Apache ActiveMQ Artemis is an asynchronous messaging system, an example of [Message
Oriented
Middleware](http://en.wikipedia.org/wiki/Message_oriented_middleware) ,
we'll just call them messaging systems in the remainder of this book.

We'll first present a brief overview of what kind of things messaging
systems do, where they're useful and the kind of concepts you'll hear
about in the messaging world.

If you're already familiar with what a messaging system is and what it's
capable of, then you can skip this chapter.

## Messaging Concepts

Messaging systems allow you to loosely couple heterogeneous systems
together, whilst typically providing reliability, transactions and many
other features.

Unlike systems based on a [Remote Procedure
Call](http://en.wikipedia.org/wiki/Remote_procedure_call) (RPC) pattern,
messaging systems primarily use an asynchronous message passing pattern
with no tight relationship between requests and responses. Most
messaging systems also support a request-response mode but this is not a
primary feature of messaging systems.

Designing systems to be asynchronous from end-to-end allows you to
really take advantage of your hardware resources, minimizing the amount
of threads blocking on IO operations, and to use your network bandwidth
to its full capacity. With an RPC approach you have to wait for a
response for each request you make so are limited by the network round
trip time, or *latency* of your network. With an asynchronous system you
can pipeline flows of messages in different directions, so are limited
by the network *bandwidth* not the latency. This typically allows you to
create much higher performance applications.

Messaging systems decouple the senders of messages from the consumers of
messages. The senders and consumers of messages are completely
independent and know nothing of each other. This allows you to create
flexible, loosely coupled systems.

Often, large enterprises use a messaging system to implement a message
bus which loosely couples heterogeneous systems together. Message buses
often form the core of an [Enterprise Service
Bus](http://en.wikipedia.org/wiki/Enterprise_service_bus). (ESB). Using
a message bus to de-couple disparate systems can allow the system to
grow and adapt more easily. It also allows more flexibility to add new
systems or retire old ones since they don't have brittle dependencies on
each other.

## Messaging styles

Messaging systems normally support two main styles of asynchronous
messaging: [message queue](http://en.wikipedia.org/wiki/Message_queue)
messaging (also known as *point-to-point messaging*) and [publish
subscribe](http://en.wikipedia.org/wiki/Publish_subscribe) messaging.
We'll summarise them briefly here:

### The Message Queue Pattern

With this type of messaging you send a message to a queue. The message
is then typically persisted to provide a guarantee of delivery, then
some time later the messaging system delivers the message to a consumer.
The consumer then processes the message and when it is done, it
acknowledges the message. Once the message is acknowledged it disappears
from the queue and is not available to be delivered again. If the system
crashes before the messaging server receives an acknowledgement from the
consumer, then on recovery, the message will be available to be
delivered to a consumer again.

With point-to-point messaging, there can be many consumers on the queue
but a particular message will only ever be consumed by a maximum of one
of them.

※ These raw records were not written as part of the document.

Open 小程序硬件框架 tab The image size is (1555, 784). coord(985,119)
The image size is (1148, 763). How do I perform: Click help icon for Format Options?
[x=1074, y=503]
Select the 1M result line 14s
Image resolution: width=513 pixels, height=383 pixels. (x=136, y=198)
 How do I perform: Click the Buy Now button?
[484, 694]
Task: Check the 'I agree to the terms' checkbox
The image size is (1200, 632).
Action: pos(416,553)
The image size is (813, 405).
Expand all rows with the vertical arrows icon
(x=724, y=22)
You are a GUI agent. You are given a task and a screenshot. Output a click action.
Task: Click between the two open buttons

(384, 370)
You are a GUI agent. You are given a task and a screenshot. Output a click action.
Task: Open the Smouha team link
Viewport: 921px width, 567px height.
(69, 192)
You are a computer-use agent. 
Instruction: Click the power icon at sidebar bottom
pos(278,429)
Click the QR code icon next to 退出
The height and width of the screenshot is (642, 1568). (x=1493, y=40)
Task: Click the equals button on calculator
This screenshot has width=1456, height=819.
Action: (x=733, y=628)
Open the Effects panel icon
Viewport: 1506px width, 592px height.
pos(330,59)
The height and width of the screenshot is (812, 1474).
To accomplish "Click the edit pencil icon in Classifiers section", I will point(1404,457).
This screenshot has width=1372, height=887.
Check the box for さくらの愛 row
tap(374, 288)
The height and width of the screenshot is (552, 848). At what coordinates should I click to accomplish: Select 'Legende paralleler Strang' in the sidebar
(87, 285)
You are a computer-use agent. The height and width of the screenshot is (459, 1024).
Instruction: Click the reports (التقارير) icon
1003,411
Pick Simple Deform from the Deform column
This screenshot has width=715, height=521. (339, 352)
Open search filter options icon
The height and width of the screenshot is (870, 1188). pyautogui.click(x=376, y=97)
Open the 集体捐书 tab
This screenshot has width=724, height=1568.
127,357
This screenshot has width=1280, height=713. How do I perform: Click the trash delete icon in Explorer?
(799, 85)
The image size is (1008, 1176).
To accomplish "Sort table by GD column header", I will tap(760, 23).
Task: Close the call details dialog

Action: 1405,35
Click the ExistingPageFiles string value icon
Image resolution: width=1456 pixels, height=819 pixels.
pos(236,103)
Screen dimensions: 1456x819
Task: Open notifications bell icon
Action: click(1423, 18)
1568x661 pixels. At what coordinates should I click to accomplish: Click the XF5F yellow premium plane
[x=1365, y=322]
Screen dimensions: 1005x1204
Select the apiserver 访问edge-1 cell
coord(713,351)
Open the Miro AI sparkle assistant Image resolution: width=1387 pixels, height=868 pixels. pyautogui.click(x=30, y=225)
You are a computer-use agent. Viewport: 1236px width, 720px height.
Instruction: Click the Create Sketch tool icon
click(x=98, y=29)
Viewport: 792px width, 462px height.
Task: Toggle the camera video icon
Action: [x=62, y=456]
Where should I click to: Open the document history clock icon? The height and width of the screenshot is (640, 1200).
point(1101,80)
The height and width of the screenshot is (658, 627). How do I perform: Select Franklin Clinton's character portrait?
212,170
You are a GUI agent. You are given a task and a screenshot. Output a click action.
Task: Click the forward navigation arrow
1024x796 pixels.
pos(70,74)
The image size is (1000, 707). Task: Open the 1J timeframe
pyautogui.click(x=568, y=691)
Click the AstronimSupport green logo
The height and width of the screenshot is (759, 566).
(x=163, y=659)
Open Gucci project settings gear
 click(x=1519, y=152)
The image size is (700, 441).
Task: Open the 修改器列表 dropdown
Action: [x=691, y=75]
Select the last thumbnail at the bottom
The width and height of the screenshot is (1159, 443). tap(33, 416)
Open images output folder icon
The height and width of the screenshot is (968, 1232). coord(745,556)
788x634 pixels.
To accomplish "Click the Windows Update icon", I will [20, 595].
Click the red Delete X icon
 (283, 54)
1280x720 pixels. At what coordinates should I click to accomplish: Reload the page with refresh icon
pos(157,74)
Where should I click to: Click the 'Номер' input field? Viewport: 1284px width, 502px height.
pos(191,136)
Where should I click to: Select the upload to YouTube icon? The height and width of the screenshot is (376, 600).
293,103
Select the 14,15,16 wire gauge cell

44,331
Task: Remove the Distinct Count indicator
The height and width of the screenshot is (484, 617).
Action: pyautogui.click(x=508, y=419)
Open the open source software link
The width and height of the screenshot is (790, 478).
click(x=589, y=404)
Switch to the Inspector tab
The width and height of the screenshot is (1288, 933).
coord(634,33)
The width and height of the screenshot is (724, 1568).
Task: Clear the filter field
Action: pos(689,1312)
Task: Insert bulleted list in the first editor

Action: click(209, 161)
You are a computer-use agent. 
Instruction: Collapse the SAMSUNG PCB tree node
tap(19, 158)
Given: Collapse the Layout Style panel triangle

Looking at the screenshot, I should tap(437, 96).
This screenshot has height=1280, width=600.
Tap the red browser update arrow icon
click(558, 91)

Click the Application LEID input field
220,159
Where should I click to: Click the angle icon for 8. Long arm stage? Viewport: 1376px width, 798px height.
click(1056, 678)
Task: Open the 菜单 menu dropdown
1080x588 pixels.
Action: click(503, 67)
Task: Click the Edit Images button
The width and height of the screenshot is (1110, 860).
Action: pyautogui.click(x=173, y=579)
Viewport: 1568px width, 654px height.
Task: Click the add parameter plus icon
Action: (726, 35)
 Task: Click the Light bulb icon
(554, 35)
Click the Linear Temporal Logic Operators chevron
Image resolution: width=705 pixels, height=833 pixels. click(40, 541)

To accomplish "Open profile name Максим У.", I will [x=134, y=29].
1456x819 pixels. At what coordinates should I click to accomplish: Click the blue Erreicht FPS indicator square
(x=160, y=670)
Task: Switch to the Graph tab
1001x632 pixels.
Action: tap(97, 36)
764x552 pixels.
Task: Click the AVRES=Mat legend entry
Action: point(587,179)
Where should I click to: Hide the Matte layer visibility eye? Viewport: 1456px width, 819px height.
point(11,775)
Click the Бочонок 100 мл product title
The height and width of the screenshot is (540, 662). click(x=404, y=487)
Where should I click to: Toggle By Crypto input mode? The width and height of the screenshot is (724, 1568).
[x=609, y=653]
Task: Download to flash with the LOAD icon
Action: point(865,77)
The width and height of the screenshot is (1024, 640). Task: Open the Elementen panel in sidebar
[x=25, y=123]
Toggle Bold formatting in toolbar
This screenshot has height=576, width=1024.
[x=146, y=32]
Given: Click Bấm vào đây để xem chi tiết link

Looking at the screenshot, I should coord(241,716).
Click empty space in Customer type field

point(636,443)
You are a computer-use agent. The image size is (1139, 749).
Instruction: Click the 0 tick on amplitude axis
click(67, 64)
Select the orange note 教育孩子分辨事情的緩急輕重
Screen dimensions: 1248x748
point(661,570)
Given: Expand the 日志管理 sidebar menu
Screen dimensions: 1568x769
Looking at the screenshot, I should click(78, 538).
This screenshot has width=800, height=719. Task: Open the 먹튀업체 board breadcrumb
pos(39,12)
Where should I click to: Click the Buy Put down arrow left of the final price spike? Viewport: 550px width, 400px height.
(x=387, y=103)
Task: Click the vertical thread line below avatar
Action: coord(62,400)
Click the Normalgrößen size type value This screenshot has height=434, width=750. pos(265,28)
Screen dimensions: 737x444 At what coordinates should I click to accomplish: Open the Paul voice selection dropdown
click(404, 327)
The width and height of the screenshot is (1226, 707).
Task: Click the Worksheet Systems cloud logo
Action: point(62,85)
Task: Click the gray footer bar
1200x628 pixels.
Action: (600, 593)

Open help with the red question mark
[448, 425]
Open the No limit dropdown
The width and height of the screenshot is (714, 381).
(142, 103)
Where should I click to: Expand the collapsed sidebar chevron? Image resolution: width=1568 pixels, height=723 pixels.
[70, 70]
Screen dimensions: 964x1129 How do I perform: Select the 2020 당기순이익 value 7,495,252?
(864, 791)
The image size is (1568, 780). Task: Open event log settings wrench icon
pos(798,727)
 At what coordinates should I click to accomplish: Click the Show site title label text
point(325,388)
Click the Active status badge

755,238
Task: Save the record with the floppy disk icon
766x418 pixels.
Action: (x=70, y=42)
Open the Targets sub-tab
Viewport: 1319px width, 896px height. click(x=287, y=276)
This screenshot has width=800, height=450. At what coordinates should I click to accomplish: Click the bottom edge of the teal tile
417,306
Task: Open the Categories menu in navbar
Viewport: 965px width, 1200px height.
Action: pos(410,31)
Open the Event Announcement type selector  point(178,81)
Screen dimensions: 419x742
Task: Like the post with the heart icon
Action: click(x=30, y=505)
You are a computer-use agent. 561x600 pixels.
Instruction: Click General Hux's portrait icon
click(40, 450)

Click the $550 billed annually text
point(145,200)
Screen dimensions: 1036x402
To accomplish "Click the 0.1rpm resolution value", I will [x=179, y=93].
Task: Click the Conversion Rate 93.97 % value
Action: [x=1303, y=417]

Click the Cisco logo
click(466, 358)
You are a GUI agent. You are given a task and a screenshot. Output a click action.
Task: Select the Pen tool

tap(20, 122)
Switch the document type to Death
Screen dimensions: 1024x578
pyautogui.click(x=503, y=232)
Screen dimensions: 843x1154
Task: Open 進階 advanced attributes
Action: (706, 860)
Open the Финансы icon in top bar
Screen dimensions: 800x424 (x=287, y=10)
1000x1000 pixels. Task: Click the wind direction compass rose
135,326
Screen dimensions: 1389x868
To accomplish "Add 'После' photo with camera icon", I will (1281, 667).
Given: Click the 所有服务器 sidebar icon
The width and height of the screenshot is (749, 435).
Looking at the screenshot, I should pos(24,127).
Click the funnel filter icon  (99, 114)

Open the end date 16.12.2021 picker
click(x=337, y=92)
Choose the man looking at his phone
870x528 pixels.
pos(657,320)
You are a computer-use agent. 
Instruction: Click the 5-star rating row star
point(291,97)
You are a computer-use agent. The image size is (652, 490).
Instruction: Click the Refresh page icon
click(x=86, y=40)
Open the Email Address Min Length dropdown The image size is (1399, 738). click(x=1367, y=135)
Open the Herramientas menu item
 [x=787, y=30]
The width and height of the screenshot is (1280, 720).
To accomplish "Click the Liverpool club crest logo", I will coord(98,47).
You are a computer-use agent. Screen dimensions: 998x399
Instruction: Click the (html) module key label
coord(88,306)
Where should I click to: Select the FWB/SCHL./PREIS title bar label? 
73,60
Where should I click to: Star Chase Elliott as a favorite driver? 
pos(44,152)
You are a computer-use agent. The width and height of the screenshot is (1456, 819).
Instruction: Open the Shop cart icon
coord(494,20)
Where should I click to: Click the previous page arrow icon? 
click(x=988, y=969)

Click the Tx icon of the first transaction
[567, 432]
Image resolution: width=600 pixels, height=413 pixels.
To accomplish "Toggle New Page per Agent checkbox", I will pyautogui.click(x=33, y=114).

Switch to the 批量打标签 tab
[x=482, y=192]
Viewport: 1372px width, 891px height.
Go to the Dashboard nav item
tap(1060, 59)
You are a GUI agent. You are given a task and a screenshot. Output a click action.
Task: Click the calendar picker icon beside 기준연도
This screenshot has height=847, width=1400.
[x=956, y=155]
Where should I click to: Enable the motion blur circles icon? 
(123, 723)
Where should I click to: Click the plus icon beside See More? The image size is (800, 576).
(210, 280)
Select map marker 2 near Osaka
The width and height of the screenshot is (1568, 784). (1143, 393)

Senders (also known as *producers*) to the queue are completely
decoupled from receivers (also known as *consumers*) of the queue - they
do not know of each other's existence.

A classic example of point to point messaging would be an order queue in
a company's book ordering system. Each order is represented as a message
which is sent to the order queue. Let's imagine there are many front end
ordering systems which send orders to the order queue. When a message
arrives on the queue it is persisted - this ensures that if the server
crashes the order is not lost. Let's also imagine there are many
consumers on the order queue - each representing an instance of an order
processing component - these can be on different physical machines but
consuming from the same queue. The messaging system delivers each
message to one and only one of the ordering processing components.
Different messages can be processed by different order processors, but a
single order is only processed by one order processor - this ensures
orders aren't processed twice.

As an order processor receives a message, it fulfills the order, sends
order information to the warehouse system and then updates the order
database with the order details. Once it's done that it acknowledges the
message to tell the server that the order has been processed and can be
forgotten about. Often the send to the warehouse system, update in
database and acknowledgement will be completed in a single transaction
to ensure [ACID](http://en.wikipedia.org/wiki/ACID) properties.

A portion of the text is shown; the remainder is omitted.